Crnjanski can, admittedly, be faintly restored in the reception through his own words: "swamp"; "regiment"; "Wolf (Volkan) Isakovic"; "migration"; “death”; "Slavic-Danube"; "Piscevic"; "a man should have one country and one wife in his life, Major Berenklau!"; "fulfill destiny"; "heart"; "Ms. Žofina", and so many others... However, no one has yet reached the spontaneous poetics, which springs from a single person, from the earth, from a woman.

Piščević started recording his memories - in 1775, after he finished his career as an officer, until before his death. In the 18th century, military and diplomatic memories are inseparable, and when you take a closer look, it is the same in all times: diplomacy is inseparable from security problems.

He is interested in reading, reading, the base of the compilation without which this encyclopedic era is unthinkable. He is alive, military and somewhat diplomatic, a participant in a game that will be played there for a long time, with variable success, until today.

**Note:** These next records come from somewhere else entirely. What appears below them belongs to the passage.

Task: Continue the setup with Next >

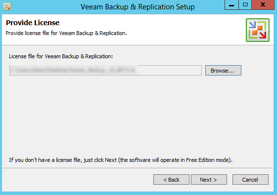Action: [x=209, y=180]

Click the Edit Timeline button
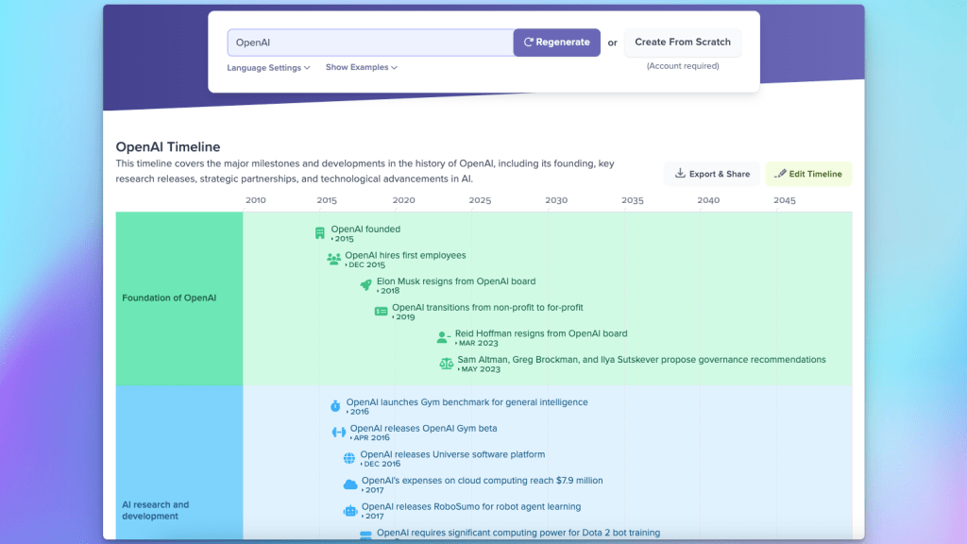tap(808, 174)

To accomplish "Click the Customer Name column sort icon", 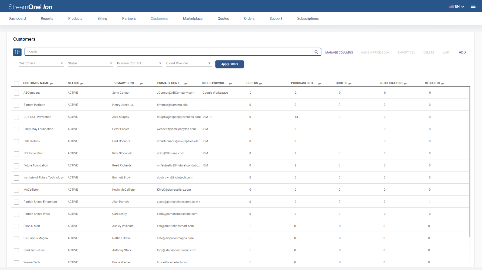I will (x=51, y=84).
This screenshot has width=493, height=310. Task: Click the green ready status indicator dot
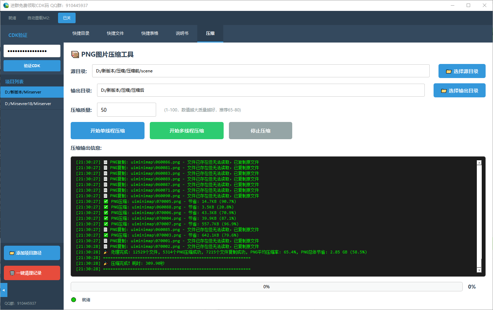73,300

Piščević begins his life's work with the story of Illyria. He relies on the French diplomat, Prince Dikanž (Charles du Fresne du Cange, 1610-1688), the first Western Byzantologist, from whom, in his formative years, he learned Balkan history from a compiled edition.

We know that he read Mavro Orbin (1563-1611), and used Sava Vladislavić's translation of this work into Russian, which means that he gained a familiar insight into the The Chronicle of the Dukljanin Pope (Piščević calls him Diocleas), and in the ancestral genos.

: Prince Potemkin
: Prince Potemkin

He read and compiled the history of Slavonia, written according to diplomatic instructions from Vienna, by his contemporary, the Austrian diplomat in London, Count Taube (Friedrich Wilhelm von Taube, 1728-1778), and by a Latin historian named Christoph Martin Keller (1638-1707).

At hand was the Italian diplomatic writer Giovanni Botero (1544-1617), with his title Universal Relations, the opponent of Machiavelli and the forerunner of the early liberal thinkers John Locke (1632-1704) and Adam Smith (1723-1790).

Piščević maintained contact with Vasilij Petrović, statesman and diplomat, who inspired Russian officials for diplomatic business with Montenegro; they worked together on the evacuation of Montenegrins to Russia (he was a member of the "Montenegrin commission", appointed to receive emigrants, on the border with Turkey); was formed under the protection of Prince Potemkin (1739-1791), perhaps the most offensive diplomat of his time, to whom he entrusted his son, a future high-ranking officer and also a diplomat, by second call, after the transition from military to civil service (Aleksandar Piščević, himself a writer : My Life 1764-1805).